## [TEXT SHOWN]
......

<center>
    <h1>AIVCUDL</h1>
    <hr><h2>Automatic Image & Video Colourisation Using Deep Learning</h2><hr>
</center>

In [1]:
# Imports
import tensorflow as tf
import keras
from keras.engine import Layer
from keras.applications.inception_resnet_v2 import preprocess_input, InceptionResNetV2
from keras.preprocessing import image
from keras.preprocessing.image import ImageDataGenerator, array_to_img, img_to_array, load_img
from keras.layers import Conv2D, UpSampling2D, InputLayer, Input, Reshape, merge, concatenate, Activation, Dense, Dropout, Flatten
from keras.layers.core import RepeatVector, Permute
from keras.models import Sequential, Model, load_model
from skimage.color import rgb2lab, lab2rgb, rgb2gray, gray2rgb
from skimage.transform import resize
from skimage.io import imsave
import numpy as np
import os
import cv2
import random

  from ._conv import register_converters as _register_converters
Using TensorFlow backend.
  not cbook.is_string_like(colors[0]):


In [2]:
# Load inception weights
inception = InceptionResNetV2(weights='imagenet', include_top=True)
inception.graph = tf.get_default_graph()

In [3]:
def resize_training_data (image):
    desired_size = 256
    im = cv2.imread(image)
    old_size = im.shape[:2]
    ratio = float(desired_size)/max(old_size)
    new_size = tuple([int(x*ratio) for x in old_size])
    im = cv2.resize(im, (new_size[1], new_size[0]))
    del_w = desired_size - new_size[1]
    del_h = desired_size - new_size[0]
    top, bottom = del_h//2, del_h-(del_h//2)

......

## [SUPPLIED ENTRIES]

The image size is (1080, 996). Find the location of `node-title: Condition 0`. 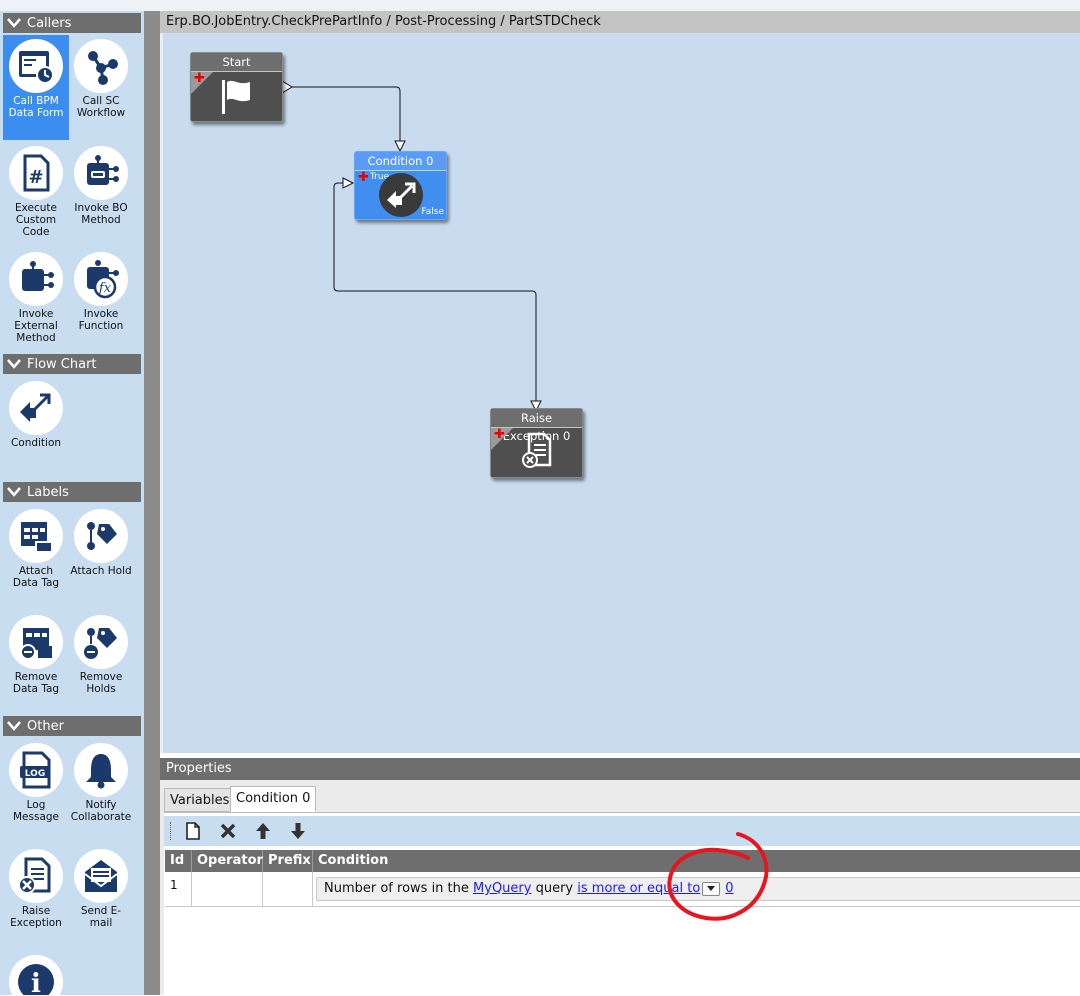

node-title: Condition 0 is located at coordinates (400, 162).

......

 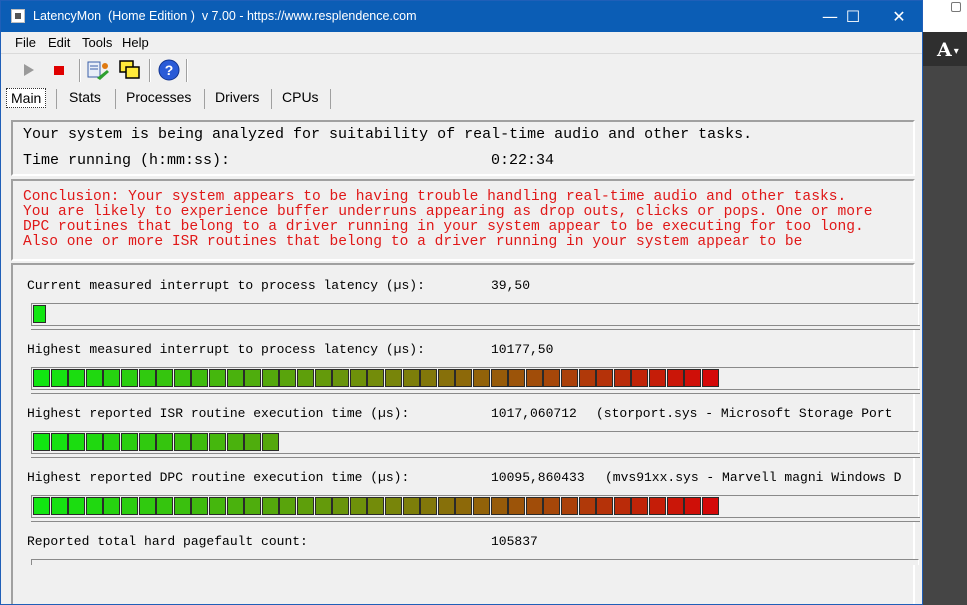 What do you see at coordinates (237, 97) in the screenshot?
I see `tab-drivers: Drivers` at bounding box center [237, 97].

......

## [EXPLORE THE MATERIAL]
1. In the image colorization code, why does the longer side of a resized image come out at 256? Answer in one to three sentences.
2. From the image colorization code, print the part starting with "new_size = tuple([int(x*ratio)" and going on through "bottom = del_h//2, del_h-(del_h//2)".
3. Do these statements agree with the image colorization code? Answer yes or no for each, and quote the words that decide it.
(a) The Inception model's weights are loaded from ImageNet.
(b) The resize function's desired size is 512.
(c) The Inception model is loaded without its top layer.
Base your answers only on the text.

## [YOUR WRITTEN ANSWERS]
1. The ratio is set to 256 divided by the larger of the two original sides: "ratio = float(desired_size)/max(old_size)". Each side is then multiplied by that ratio, so the longer side becomes exactly 256 and the shorter side shrinks by the same factor.

2.
new_size = tuple([int(x*ratio) for x in old_size])
    im = cv2.resize(im, (new_size[1], new_size[0]))
    del_w = desired_size - new_size[1]
    del_h = desired_size - new_size[0]
    top, bottom = del_h//2, del_h-(del_h//2)

3.
(a) Yes: "weights='imagenet'".
(b) No: "desired_size = 256".
(c) No: "include_top=True".